WHAT TO WORK ON:
In this exercise, set down every entry that follows exactly as it appears.

(Stored items)
BEGIN

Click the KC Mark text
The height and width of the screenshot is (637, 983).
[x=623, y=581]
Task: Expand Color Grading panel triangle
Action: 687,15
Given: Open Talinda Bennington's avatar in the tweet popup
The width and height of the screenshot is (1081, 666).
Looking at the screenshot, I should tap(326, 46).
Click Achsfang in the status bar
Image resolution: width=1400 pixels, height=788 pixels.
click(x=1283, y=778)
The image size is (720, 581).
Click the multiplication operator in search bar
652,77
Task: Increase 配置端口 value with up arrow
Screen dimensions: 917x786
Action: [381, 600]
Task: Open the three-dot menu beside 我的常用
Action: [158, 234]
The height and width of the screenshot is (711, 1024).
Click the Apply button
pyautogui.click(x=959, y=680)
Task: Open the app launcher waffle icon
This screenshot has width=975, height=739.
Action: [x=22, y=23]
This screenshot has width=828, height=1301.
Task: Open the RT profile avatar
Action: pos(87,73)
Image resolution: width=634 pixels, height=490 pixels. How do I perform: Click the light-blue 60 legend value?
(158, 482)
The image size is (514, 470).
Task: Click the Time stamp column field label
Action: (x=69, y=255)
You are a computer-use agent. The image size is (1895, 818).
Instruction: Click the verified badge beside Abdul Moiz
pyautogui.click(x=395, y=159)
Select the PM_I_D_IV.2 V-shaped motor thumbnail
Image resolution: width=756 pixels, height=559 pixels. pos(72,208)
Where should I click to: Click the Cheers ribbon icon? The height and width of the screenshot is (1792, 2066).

END

RESPONSE:
Click the KC Mark text
The height and width of the screenshot is (637, 983).
[x=623, y=581]
Task: Expand Color Grading panel triangle
Action: 687,15
Given: Open Talinda Bennington's avatar in the tweet popup
The width and height of the screenshot is (1081, 666).
Looking at the screenshot, I should tap(326, 46).
Click Achsfang in the status bar
Image resolution: width=1400 pixels, height=788 pixels.
click(x=1283, y=778)
The image size is (720, 581).
Click the multiplication operator in search bar
652,77
Task: Increase 配置端口 value with up arrow
Screen dimensions: 917x786
Action: [381, 600]
Task: Open the three-dot menu beside 我的常用
Action: [158, 234]
The height and width of the screenshot is (711, 1024).
Click the Apply button
pyautogui.click(x=959, y=680)
Task: Open the app launcher waffle icon
This screenshot has width=975, height=739.
Action: [x=22, y=23]
This screenshot has width=828, height=1301.
Task: Open the RT profile avatar
Action: pos(87,73)
Image resolution: width=634 pixels, height=490 pixels. How do I perform: Click the light-blue 60 legend value?
(158, 482)
The image size is (514, 470).
Task: Click the Time stamp column field label
Action: (x=69, y=255)
You are a computer-use agent. The image size is (1895, 818).
Instruction: Click the verified badge beside Abdul Moiz
pyautogui.click(x=395, y=159)
Select the PM_I_D_IV.2 V-shaped motor thumbnail
Image resolution: width=756 pixels, height=559 pixels. pos(72,208)
Where should I click to: Click the Cheers ribbon icon? The height and width of the screenshot is (1792, 2066).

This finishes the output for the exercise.